Healthcare. Most importantly, though, multispectral imaging provides reliable identity verification in settings beyond the door. For instance, CareFusion (formally a division of Cardinal Health) provide secure medical drug dispensing equipment.

As an experienced user and client of biometrics, CareFusion understood technology’s challenges. After an extensive industrywide evaluation of biometrics offerings devices, CareFusion selected multispectral imaging fingerprint sensors and software for integration into its latest generation of dispensing cabinets.

Results have been outstanding. The performance of multispectral imaging in to MedStation 4000 has clearly demonstrated a dramatic decrease in failure rates and other performance problems experienced with conventional biometric devices. With multispectral imaging, the system’s failure to enroll and failure to acquire has dropped to virtually zero. Where in the past, the solution was effective only about 80 percent of the time for four out of five users, the new MedStation 4000 performance is nearly perfect.

E-prescribing drugs. E-prescribing enables a physician to prescribe medication via a computer or mobile device. These systems are typically integrated with electronic medical records and help prevent harmful drug interactions and incorrect dosing.

The Drug Enforcement Administration issued a new rule requiring doctors and pharmacists to use two-factor authentication when electronically prescribing controlled substances.

The doctor or pharmacist creating the prescription must authenticate, according the DEA, with two of the following: “something you know (a knowledge factor), something you have (a hard token stored separately from the computer being accessed), and something you are (biometric information). Ohio already has a similar rule in place, which always requires a second factor. The state essentially has adopted biometrics as that second form.

A challenge with fingerprint biometrics in this environment is that healthcare workers frequently wear rubber gloves. They must remove the gloves to present the biometric, and the ongoing use of the gloves can dry out the skin, making it difficult to get a good fingerprint scan. Since multispectral technology captures the fingerprint data from beneath the surface of the skin, it can read the fingerprint, regardless of the dry skin.

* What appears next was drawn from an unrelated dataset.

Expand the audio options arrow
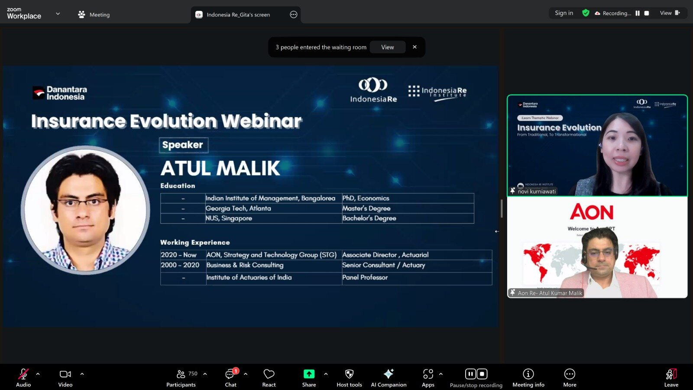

Micro-banking. For a country such as India, where the government is looking to provide services to an entire subcontinent’s citizens and commercial entities want to reach out to the poor, especially those who have been excluded because of limited technology, multispectral imaging-based biometrics is turning visions into realities.

In India, Analogics Tech India provides reliable fingerprint biometric solutions leveraging multispectral imaging for prestigious customers, including TCS, Bartronics, ESSL, WIPRO and AGS. The company’s multispectral imaging sensor-based handheld readers are used in financial inclusion or rural banking applications where banking services, such as opening savings accounts, transferring funds, making deposits, withdrawing cash and obtaining loans are taken to the poor and needy in remote rural areas, where citizens otherwise have no access to banks.

Bank of India, Karnataka Bank, State Bank of Hyderabad, and State Bank of Bikaner and Jaipur are all leveraging the technology.

Multispectral imaging sensors also are used in biometric ATMs and handhelds that act like micro-ATMs. These sensors are used in rural employmentguarantee programs where fingerprintbased biometric cards are used by beneficiaries to withdraw their weekly wages. Multispectral imaging-based handhelds are used in public distribution systems and education projects where the biometric is used by citizens for collecting rations and for the authentication of students’ time and attendance reporting.

Similar applications are now be undertaken for getting on a company’s data network, operating a forklift, signing for merchandise, creating major Citizen ID programs and virtually every type of application in which organizations now feel forced to use cards, keys or PINs. Multispectral imaging is making the deployment of functional, useful biometrics a reality.